Raylan had his supper at the hotel, went back to his room, and called Buck Torres. Torres said he was waiting to hear from a cop friend of his in Rome who was checking with the Rapallo police for him.
"You tell them it's urgent?"
"Call me tomorrow," Torres said.
"I'm checking out in the next ten minutes," Raylan said. "If all goes well I'll call you from Harry's villa."
Chapter Seventeen.
Benno and some others hanging around the apartment came down to look in the car at Fabrizio sitting in the front seat, his head against the window. They'd hunch down and stare at his eyes and ask Nicky why he hadn't closed them. He said, "You want to, go ahead." But no one did. They'd hunch in close with their hands in their pockets. It was getting cold again as the sun went down. Benno asked what happened. Nicky told him the version he'd made up and Benno said not to bother Tommy, he was in his room with a woman, relaxing.
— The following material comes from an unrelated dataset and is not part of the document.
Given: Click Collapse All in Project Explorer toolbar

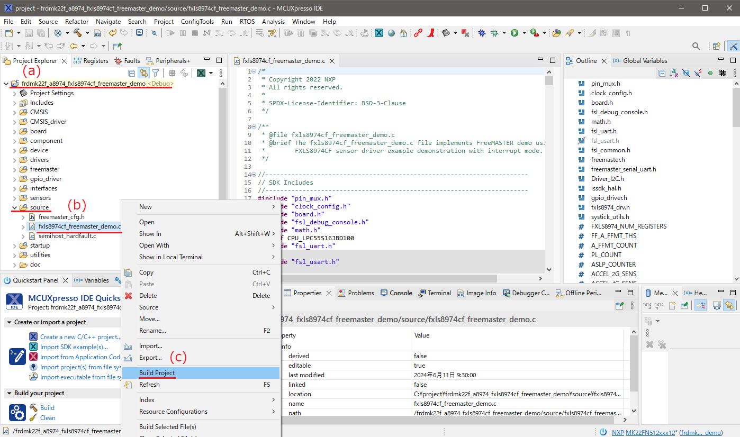Looking at the screenshot, I should tap(132, 73).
Nicky stood by the car to wait. He didn't know what else to do.
On his twenty-first birthday he drew two years at La Tuna Correctional in Texas on a drug-related concealed weapon charge. This was while he was trying to work his way into the Atlantic City crew, hanging out at the social club, packing a gun for somebody when he was asked to. A guy he met at La Tuna was with Jimmy Cap's crew in Miami Beach. Nicky looked him up after doing his time and that was how he got to meet Jimmy Cap and went to work for him: picking up Chinese takeout, lighting his cigars, getting him young girls, generally serving on an ass-kissing basis at first. Until one time: Jimmy Cap in the backseat of his Cadillac, Nicky in front with the driver, at a service station getting the tank fil
led with free gas, Jimmy said, "The schmuck owns this place is two weeks behind in his payments." He said to Nicky, "How would you get him to pay up?" Nicky said, "You mean the guy pumping gas?" A Cuban. Jimmy said no, the Cuban worked for the guy owned the station. Nicky got out of the car, took the gas nozzle away from the Cuban guy, and hosed him down with super unleaded. Jimmy liked it, his eyes lighting up as Nicky took out his Bic, the one he lit Jimmy's cigars with, and held it ready to flick and set the Cuban guy on fire. Jimmy asked him, "You'd do it?" Nicky said, "You want me to?" He said, "You can't do it to the guy owns the place. How's he gonna pay you if he's dead? But you light this guy up, the one owes you money will see what can happen to him." He said, "You want this guy lit up or not?" Jimmy Cap hesitated, then shook his head and told Nicky, "Not this time." His smoke-glass window slid closed and the show was over. Later on Nicky asked himself if he would've set the guy on fire if Jimmy wanted him to. The answer was yes, without giving it another thought. You saw a chance to step up, you took it.
What happened, he became Jimmy Cap's bodyguard as the tough kid from Atlantic City without ever having beat up, set on fire, or shot anybody. All he had to do was get a certain look in his eyes and walk around with his shirt off.